(READING PASSAGE)

The analyses described in the previous paragraph treat d and w as uncorrelated quantities. However, as the careful analysis in Section 3.1 of the present paper shows, there is a strong anticorrelation between the estimated values of d and w, such that their sum (d + w) is quite tightly constrained. The dotted and dashed curves in Figure 4 correspond to (d + w) = 90 and 80 μas, or equivalently R_app = 9M and 8M, respectively. Clearly, from this analysis, R_app < 8M is a safe upper limit (at about 95% confidence).

To be very safe, we choose as a conservative upper limit on the apparent radius of a surface in Sgr A* R_app < 9M. For a Schwarzschild spacetime, gravitational deflection of rays causes the apparent radius of a spherical surface as viewed by an observer at infinity to be larger than the true areal radius R_*. The relation between the two is

$$\begin{eqnarray}\begin{array}{rcl}{R}_{\mathrm{app}} & = & 3\sqrt{3}M,\qquad \qquad \qquad {R}_{* }\leqslant 3M,\\ & = & {R}_{* }{\left(1-\displaystyle \frac{2M}{{R}_{* }}\right)}^{-1/2},\,{R}_{* }\gt 3M.\end{array}\end{eqnarray} \tag{ 8 }$$

Our upper limit, R_app < 9M, then corresponds to R_* < 8M. In the discussion below, we consider the full range of allowed R_* values, from the event horizon radius R_H = 2M to the upper limit, namely, 2M < R_* ≤ 8M.

(Word and element location data)
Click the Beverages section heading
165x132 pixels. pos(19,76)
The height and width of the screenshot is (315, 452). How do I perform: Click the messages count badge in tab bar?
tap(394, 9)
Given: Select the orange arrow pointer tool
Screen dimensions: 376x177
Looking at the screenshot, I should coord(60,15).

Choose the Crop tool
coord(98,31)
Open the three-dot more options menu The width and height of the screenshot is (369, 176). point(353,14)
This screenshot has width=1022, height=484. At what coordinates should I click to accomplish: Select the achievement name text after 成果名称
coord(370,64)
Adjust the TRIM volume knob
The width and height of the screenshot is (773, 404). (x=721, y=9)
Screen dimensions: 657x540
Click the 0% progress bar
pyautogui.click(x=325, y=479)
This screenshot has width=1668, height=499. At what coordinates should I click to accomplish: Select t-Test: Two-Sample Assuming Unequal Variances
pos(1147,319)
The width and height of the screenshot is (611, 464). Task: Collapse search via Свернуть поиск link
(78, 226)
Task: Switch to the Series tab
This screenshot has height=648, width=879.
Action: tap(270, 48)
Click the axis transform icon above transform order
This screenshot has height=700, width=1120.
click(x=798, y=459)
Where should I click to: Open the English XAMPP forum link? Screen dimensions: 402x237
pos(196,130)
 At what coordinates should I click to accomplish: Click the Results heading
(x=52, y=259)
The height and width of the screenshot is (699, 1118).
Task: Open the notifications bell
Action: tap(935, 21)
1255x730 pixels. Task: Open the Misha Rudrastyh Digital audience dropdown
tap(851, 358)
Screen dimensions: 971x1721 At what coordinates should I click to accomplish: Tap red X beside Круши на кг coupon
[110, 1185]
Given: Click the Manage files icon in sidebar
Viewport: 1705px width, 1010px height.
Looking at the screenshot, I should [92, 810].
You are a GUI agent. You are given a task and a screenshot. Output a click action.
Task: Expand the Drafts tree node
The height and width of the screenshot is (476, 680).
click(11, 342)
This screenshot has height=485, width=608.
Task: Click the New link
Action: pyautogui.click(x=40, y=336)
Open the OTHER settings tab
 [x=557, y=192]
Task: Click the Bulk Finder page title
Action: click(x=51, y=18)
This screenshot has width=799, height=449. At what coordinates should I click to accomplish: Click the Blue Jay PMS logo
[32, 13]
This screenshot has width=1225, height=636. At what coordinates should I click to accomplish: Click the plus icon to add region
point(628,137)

(WRITTEN INSTRUCTION 1)
In the Sgr A* passage, what upper limit on the true areal radius R_* corresponds to the conservative limit R_app < 9M?
(WRITTEN INSTRUCTION 2)
Return everything in the Sgr A* passage from "The analyses described" down to "about 95% confidence).".

(EXERCISE OUTPUT 1)
R_* < 8M.

(EXERCISE OUTPUT 2)
The analyses described in the previous paragraph treat d and w as uncorrelated quantities. However, as the careful analysis in Section 3.1 of the present paper shows, there is a strong anticorrelation between the estimated values of d and w, such that their sum (d + w) is quite tightly constrained. The dotted and dashed curves in Figure 4 correspond to (d + w) = 90 and 80 μas, or equivalently R_app = 9M and 8M, respectively. Clearly, from this analysis, R_app < 8M is a safe upper limit (at about 95% confidence).